Thursday, October 4, 2012

More ways to sabotage selection

Yesterday we saw how weighting the different measures you combine to rate applicants for jobs or promotions or school placements or grants can end up undermining your ratings. The measures to which you assign the highest weight end up having almost all the influence on selection, while the other measures end up with none.

There are times, though, when people don't intend to weight their measures but end up weighting them inadvertently anyway. For example, if you measure one characteristic on a scale of 10 and another on a scale of 5, the measure with a maximum score of 10 will end up having more influence (barring extraordinary and very rare circumstances).

That problem's easy to deal with: just make sure that all your measures have scales with the same maximum score. The second is a little more difficult. It is that differences in variability can accidentally weight the measures.
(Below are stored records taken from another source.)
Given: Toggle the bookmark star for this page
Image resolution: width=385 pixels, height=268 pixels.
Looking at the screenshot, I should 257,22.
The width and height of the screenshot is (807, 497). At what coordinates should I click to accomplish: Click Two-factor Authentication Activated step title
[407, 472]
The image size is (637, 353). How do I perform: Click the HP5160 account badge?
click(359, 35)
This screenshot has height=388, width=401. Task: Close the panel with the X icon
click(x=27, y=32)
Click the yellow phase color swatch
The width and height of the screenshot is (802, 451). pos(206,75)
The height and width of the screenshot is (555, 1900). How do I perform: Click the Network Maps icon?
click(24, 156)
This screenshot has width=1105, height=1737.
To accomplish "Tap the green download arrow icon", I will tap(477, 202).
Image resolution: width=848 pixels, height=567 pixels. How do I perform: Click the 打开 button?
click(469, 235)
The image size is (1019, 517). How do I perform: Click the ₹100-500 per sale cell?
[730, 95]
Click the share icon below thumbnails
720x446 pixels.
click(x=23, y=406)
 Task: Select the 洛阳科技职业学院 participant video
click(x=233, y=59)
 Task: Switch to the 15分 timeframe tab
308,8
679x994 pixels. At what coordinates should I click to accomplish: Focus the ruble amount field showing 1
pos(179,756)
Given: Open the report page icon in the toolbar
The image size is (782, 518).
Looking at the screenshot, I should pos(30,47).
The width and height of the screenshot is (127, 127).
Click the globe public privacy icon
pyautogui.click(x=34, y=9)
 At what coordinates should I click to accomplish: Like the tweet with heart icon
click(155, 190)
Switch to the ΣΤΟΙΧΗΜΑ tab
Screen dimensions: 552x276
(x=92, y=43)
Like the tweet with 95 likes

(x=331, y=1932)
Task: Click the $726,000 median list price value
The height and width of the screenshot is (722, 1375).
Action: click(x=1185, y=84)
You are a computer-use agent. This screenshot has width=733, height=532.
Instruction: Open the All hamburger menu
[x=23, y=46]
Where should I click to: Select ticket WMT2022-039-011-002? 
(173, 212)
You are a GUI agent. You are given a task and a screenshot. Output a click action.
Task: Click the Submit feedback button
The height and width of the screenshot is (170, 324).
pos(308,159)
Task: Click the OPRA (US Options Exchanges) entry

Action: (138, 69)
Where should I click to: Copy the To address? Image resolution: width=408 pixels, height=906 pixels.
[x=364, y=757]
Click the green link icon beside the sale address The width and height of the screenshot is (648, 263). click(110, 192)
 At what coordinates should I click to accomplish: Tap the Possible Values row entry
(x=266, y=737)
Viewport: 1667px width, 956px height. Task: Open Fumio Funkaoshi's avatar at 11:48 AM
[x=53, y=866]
Some of your measures will almost always vary over a wider range than others. The statistic most widely used to assess variability is the standard deviation. The bigger the standard deviation, the more variable the scores. An example will demonstrate the problem differences in variability create.

Let's suppose that a professor gives two tests in a course, each of which is to count for 50% of the final mark. The first test has a mean of 65 and a standard deviation of 8, while the second has a mean of 65 and a standard deviation of 16. The problem with these statistics is that two students can do equally well but end up with different final marks. We'll look at two students' possible results.

The first student finishes one standard deviation above the mean on the first test and right at the mean on the second. That is, her marks were 73 and 65, and her final mark is half of 73 + 65, or 69. The second student finishes at the mean on the first test and one standard deviation above the mean on the second. That is, her marks are 65 and 81, and her final mark is (65 + 81)/2, or 73. So, even though each student finished at the mean on one test and one standard deviation above the mean on the other, one ended up with a higher mark than the other.

To eliminate this bias you can calculate standard scores. You simply subtract the mean from each applicant's score and divide by the standard deviation. That gives you a standard score with a mean of zero; applicants with scores above the mean will have positive standard scores and applicants with scores below the mean will have negative ones. If that sounds complicated, it's not. Spreadsheets will do it for you; in Excel you use the AVERAGE function to get the mean and the STDDEV function to get the standard deviation (there is a STANDARDIZE function, but since it requires you to enter the mean and standard deviation it it's no faster than writing a formula yourself)).

Even if that still seems like a lot of work to you, the choice is clear: either you do the work or you sabotage your ratings. If you sabotage your ratings you sabotage your selection, and if you sabotage your selection you sabotage your organization (and maybe others, if you're doing something like selecting outside applicants for grants).

For more information about standardization click here for the first of a series of brief articles. Alternatively, the next time you're compiling ratings you can involve staff with statistical training or a consultant.

More Ways to Sabotage Selection © 2012, John FitzGerald

Wednesday, October 3, 2012

The hidden danger in selection procedures

When you’re selecting people for jobs, students for university, projects to fund, or making any one of the many significant choices we often find ourselves faced with, you’re often advised to decide what characteristics you want the successful candidate to have, rate the characteristics numerically, weight them according to the importance you think each should have, then add up the weighted ratings.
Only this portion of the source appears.